• Work to complete
Below are some records. Print all of them exactly as they appear.

• Supplied records

***

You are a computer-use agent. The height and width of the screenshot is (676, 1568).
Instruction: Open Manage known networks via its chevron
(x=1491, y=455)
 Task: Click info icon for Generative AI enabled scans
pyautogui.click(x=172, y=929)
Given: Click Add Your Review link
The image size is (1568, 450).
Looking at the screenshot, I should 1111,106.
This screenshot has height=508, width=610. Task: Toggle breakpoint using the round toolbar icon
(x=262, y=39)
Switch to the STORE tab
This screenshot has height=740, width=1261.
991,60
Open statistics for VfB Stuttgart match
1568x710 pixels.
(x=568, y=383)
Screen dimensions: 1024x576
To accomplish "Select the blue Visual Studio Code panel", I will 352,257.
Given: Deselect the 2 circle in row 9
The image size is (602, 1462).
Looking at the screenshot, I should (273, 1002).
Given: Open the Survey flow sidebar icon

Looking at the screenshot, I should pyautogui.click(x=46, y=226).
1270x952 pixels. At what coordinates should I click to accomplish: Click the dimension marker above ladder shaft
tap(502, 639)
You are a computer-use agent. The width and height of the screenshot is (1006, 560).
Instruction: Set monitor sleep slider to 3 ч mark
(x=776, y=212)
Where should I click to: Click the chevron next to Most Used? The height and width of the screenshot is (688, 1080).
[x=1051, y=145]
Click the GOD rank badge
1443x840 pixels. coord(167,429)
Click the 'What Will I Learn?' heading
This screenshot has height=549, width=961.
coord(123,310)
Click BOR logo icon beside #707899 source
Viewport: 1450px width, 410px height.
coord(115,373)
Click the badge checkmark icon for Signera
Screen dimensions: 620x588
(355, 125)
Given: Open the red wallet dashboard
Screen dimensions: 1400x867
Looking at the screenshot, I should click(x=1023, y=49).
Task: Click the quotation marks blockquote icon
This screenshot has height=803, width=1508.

***

• Exercise solution
You are a computer-use agent. The height and width of the screenshot is (676, 1568).
Instruction: Open Manage known networks via its chevron
(x=1491, y=455)
 Task: Click info icon for Generative AI enabled scans
pyautogui.click(x=172, y=929)
Given: Click Add Your Review link
The image size is (1568, 450).
Looking at the screenshot, I should 1111,106.
This screenshot has height=508, width=610. Task: Toggle breakpoint using the round toolbar icon
(x=262, y=39)
Switch to the STORE tab
This screenshot has height=740, width=1261.
991,60
Open statistics for VfB Stuttgart match
1568x710 pixels.
(x=568, y=383)
Screen dimensions: 1024x576
To accomplish "Select the blue Visual Studio Code panel", I will 352,257.
Given: Deselect the 2 circle in row 9
The image size is (602, 1462).
Looking at the screenshot, I should (273, 1002).
Given: Open the Survey flow sidebar icon

Looking at the screenshot, I should pyautogui.click(x=46, y=226).
1270x952 pixels. At what coordinates should I click to accomplish: Click the dimension marker above ladder shaft
tap(502, 639)
You are a computer-use agent. The width and height of the screenshot is (1006, 560).
Instruction: Set monitor sleep slider to 3 ч mark
(x=776, y=212)
Where should I click to: Click the chevron next to Most Used? The height and width of the screenshot is (688, 1080).
[x=1051, y=145]
Click the GOD rank badge
1443x840 pixels. coord(167,429)
Click the 'What Will I Learn?' heading
This screenshot has height=549, width=961.
coord(123,310)
Click BOR logo icon beside #707899 source
Viewport: 1450px width, 410px height.
coord(115,373)
Click the badge checkmark icon for Signera
Screen dimensions: 620x588
(355, 125)
Given: Open the red wallet dashboard
Screen dimensions: 1400x867
Looking at the screenshot, I should click(x=1023, y=49).
Task: Click the quotation marks blockquote icon
This screenshot has height=803, width=1508.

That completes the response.